Une présence régulière dans les festivals français
Les festivals français constituent un autre pilier de cette relation. Yousry Nasrallah est un habitué des grandes manifestations cinématographiques en France, qu’il s’agisse du Festival de Cannes (dans ses différentes sections), de festivals indépendants ou de programmations cinémathèques. Cette présence régulière contribue à inscrire son œuvre dans le paysage culturel français, non comme une curiosité passagère, mais comme une filmographie suivie, discutée et mise en perspective.
Ces espaces de diffusion permettent aussi un dialogue direct avec le public et les intellectuels français. Les débats qui accompagnent les projections témoignent d’une réception active, critique, souvent exigeante. La France ne consomme pas le cinéma de Nasrallah : elle le questionne.
Un dialogue esthétique profond
Sur le plan formel, le cinéma de Yousry Nasrallah entretient un dialogue évident avec certaines traditions françaises et européennes. Sa narration fragmentée, son refus de la linéarité classique, son usage du hors-champ et de la durée rapprochent son travail d’une modernité cinématographique héritée de la Nouvelle Vague et de ses prolongements.

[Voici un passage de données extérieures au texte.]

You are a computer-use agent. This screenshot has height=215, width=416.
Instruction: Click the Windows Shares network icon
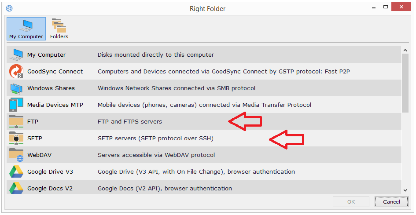point(17,88)
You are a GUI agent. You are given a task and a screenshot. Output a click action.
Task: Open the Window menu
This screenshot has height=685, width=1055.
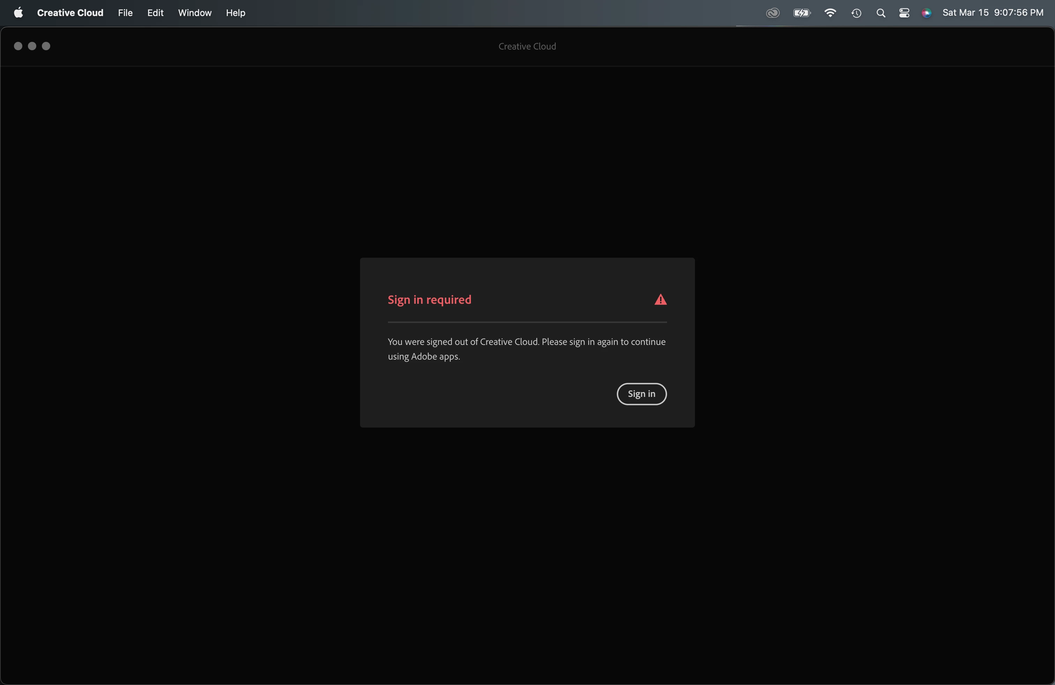[x=195, y=13]
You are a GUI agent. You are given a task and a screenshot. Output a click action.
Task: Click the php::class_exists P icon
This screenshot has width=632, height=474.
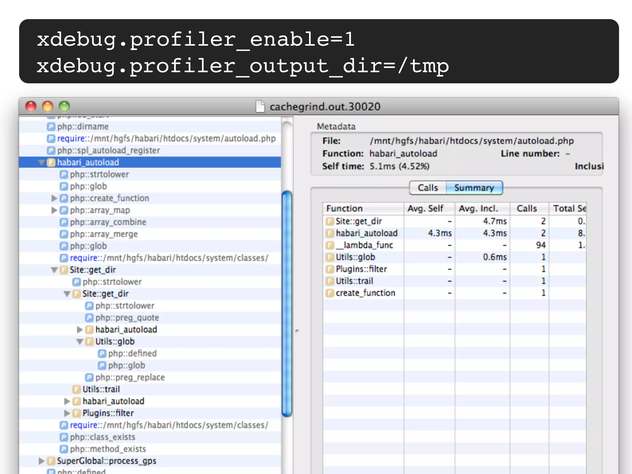point(64,437)
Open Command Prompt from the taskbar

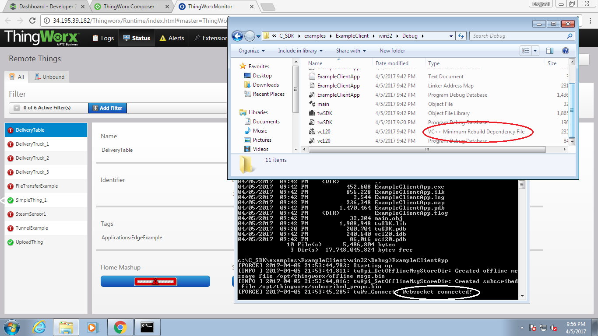tap(147, 327)
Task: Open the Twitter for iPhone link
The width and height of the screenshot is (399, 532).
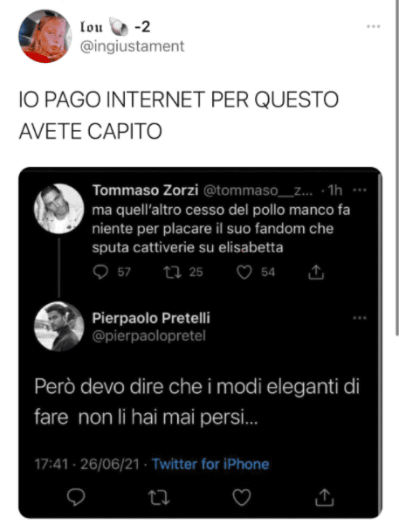Action: (210, 464)
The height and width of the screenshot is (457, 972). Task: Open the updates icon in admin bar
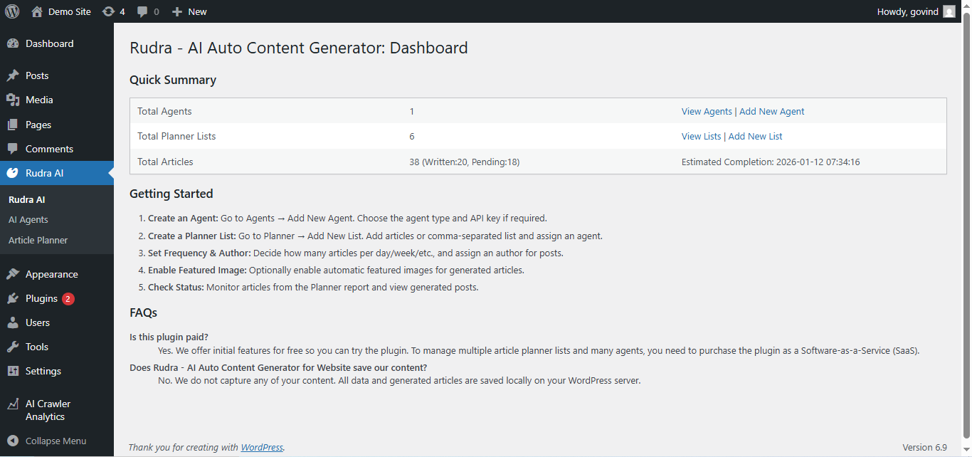pyautogui.click(x=108, y=11)
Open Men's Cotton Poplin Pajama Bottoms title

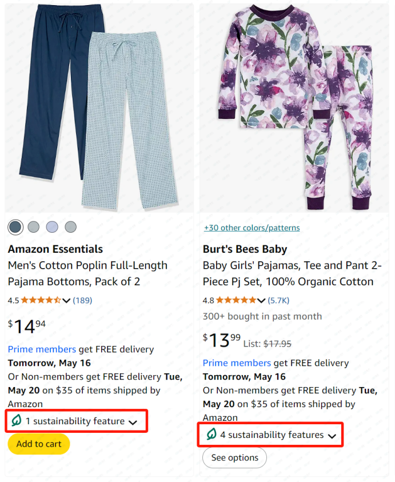[87, 273]
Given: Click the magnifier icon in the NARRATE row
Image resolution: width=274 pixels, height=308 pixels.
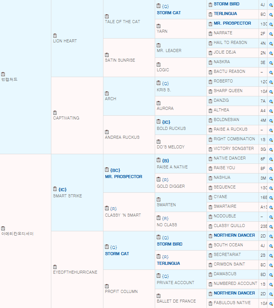Looking at the screenshot, I should [x=271, y=33].

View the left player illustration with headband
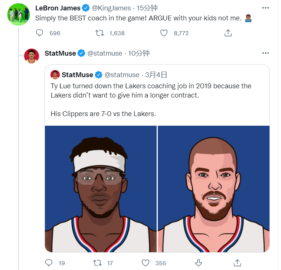(101, 189)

Mais cette parenté n’est jamais imitation. Nasrallah ne « francise » pas son cinéma. Il intègre ces outils formels pour mieux rendre compte de réalités égyptiennes complexes : la violence sociale, les fractures de classe, les désirs contrariés, les contradictions politiques. La France devient ainsi un interlocuteur esthétique, non un modèle dominant.
La politique sans slogan
L’un des points de convergence majeurs entre Nasrallah et la tradition cinématographique française réside dans le traitement du politique. Chez lui, la politique n’est jamais réduite à un discours explicite. Elle traverse les corps, les relations, les espaces. Cette approche rejoint une conception française du cinéma politique comme cinéma du sensible, où l’idéologie se manifeste dans les détails, les gestes, les silences.

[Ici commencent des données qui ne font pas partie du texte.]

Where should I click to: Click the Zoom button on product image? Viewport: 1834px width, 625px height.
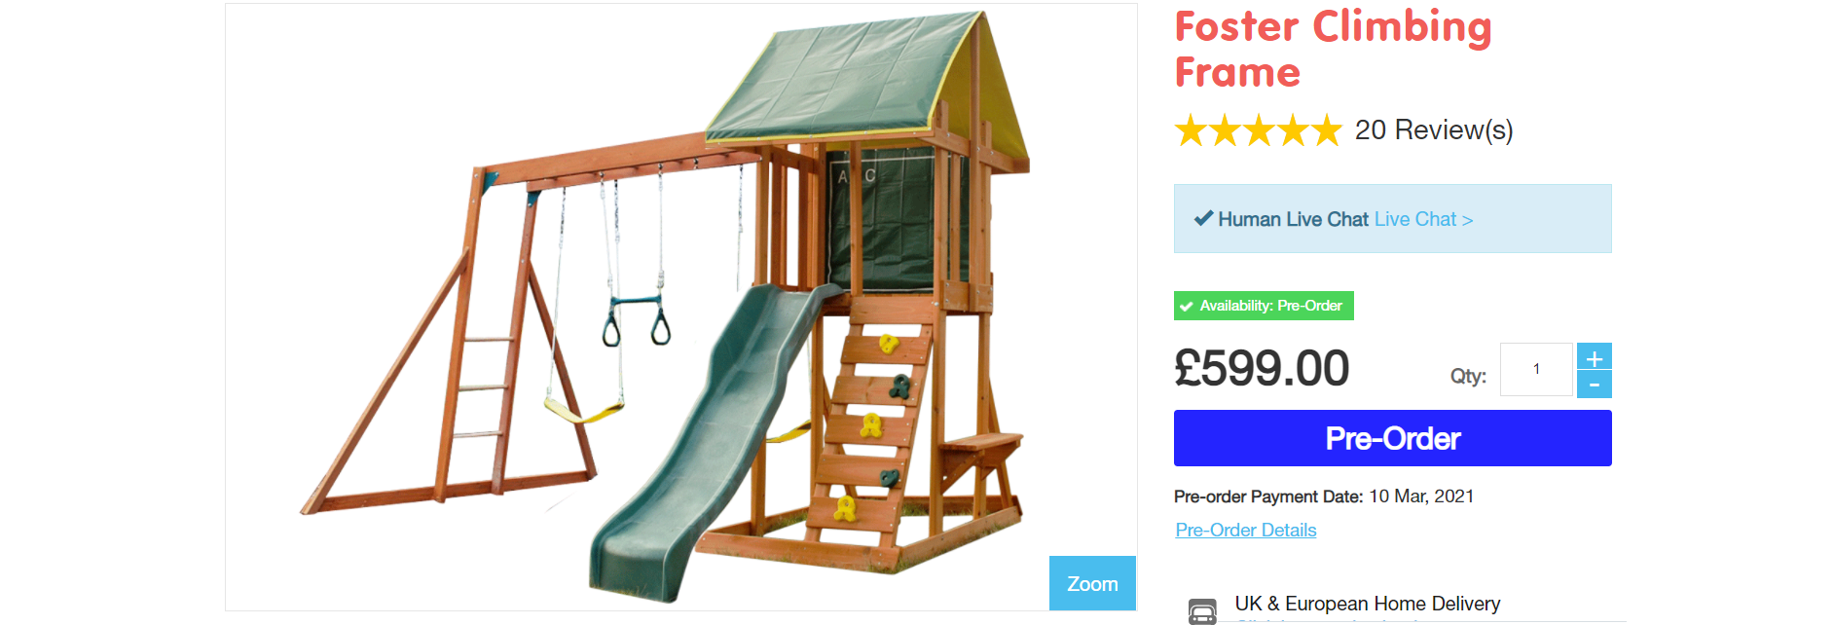[x=1092, y=583]
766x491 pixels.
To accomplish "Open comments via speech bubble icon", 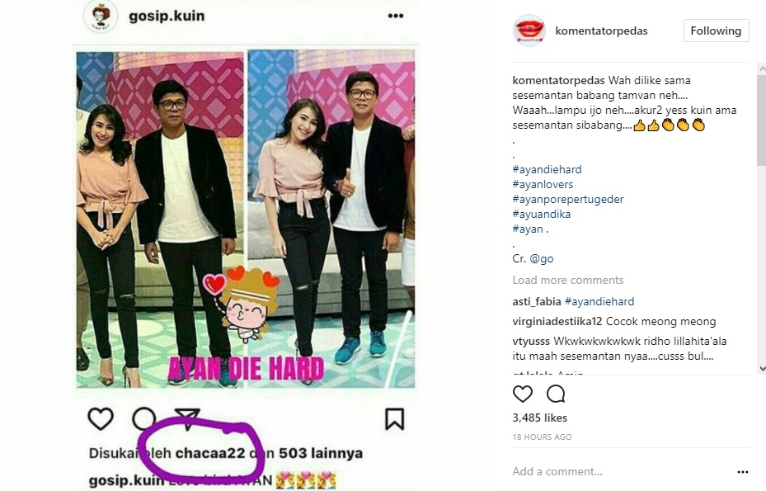I will tap(556, 394).
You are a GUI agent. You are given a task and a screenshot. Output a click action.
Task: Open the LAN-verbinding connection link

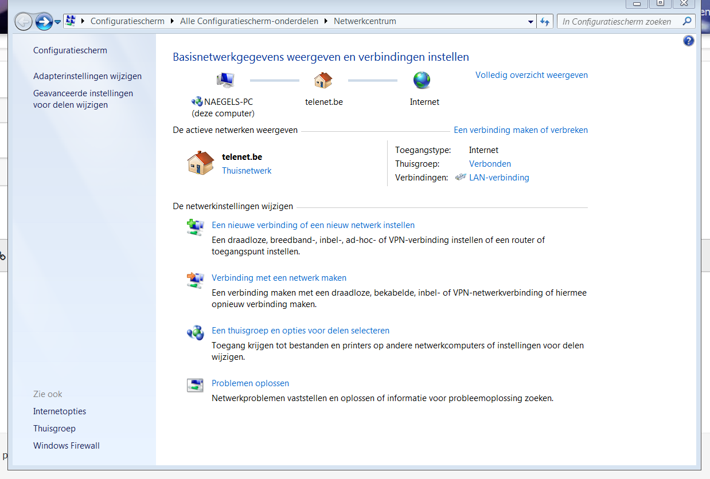pos(499,178)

Cette affinité explique pourquoi ses films sont souvent mieux reçus en France que dans des contextes où l’on attend du cinéma politique une posture frontale ou un message univoque. En France, la complexité est perçue comme une force, non comme une ambiguïté.
Ni exil, ni appartenance
Il est essentiel de souligner que la relation de Yousry Nasrallah avec la France ne se traduit pas par une installation définitive ou une revendication d’appartenance. Le cinéaste demeure profondément ancré dans l’Égypte réelle et imaginaire qui nourrit son œuvre. La France n’est pas un substitut identitaire, mais un espace de circulation.
Cette position intermédiaire — ni dedans, ni dehors — confère à son regard une acuité particulière. Elle lui permet de maintenir une distance critique vis-à-vis de son propre pays sans jamais le trahir, et d’être accueilli en France sans être absorbé.

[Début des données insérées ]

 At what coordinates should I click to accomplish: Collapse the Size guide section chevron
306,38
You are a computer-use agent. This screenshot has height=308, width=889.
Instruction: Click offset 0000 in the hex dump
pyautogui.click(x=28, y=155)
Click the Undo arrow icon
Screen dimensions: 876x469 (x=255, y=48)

Une relation fondée sur la durée
Ce qui distingue la relation entre Nasrallah et la France, c’est sa continuité. Il ne s’agit pas d’un engouement ponctuel, mais d’un dialogue qui s’inscrit dans le temps long. Film après film, débat après débat, cette relation se construit sur une confiance mutuelle et une exigence partagée.
La France reconnaît en Nasrallah un cinéaste majeur du cinéma contemporain, non parce qu’il représente une altérité séduisante, mais parce qu’il incarne une forme de rigueur artistique devenue rare.
Conclusion
Yousry Nasrallah et la France entretiennent une relation exemplaire, fondée sur le respect, la liberté et le dialogue critique. Cette relation montre que le cinéma peut encore être un espace de pensée transnationale, où les œuvres circulent sans perdre leur ancrage, et où les identités se confrontent sans se dissoudre.
À l’heure où les récits se simplifient et où les frontières culturelles se durcissent, le parcours de Nasrallah rappelle qu’un autre modèle est possible : celui d’un cinéma qui traverse les espaces, non pour s’y réfugier, mais pour y être interrogé.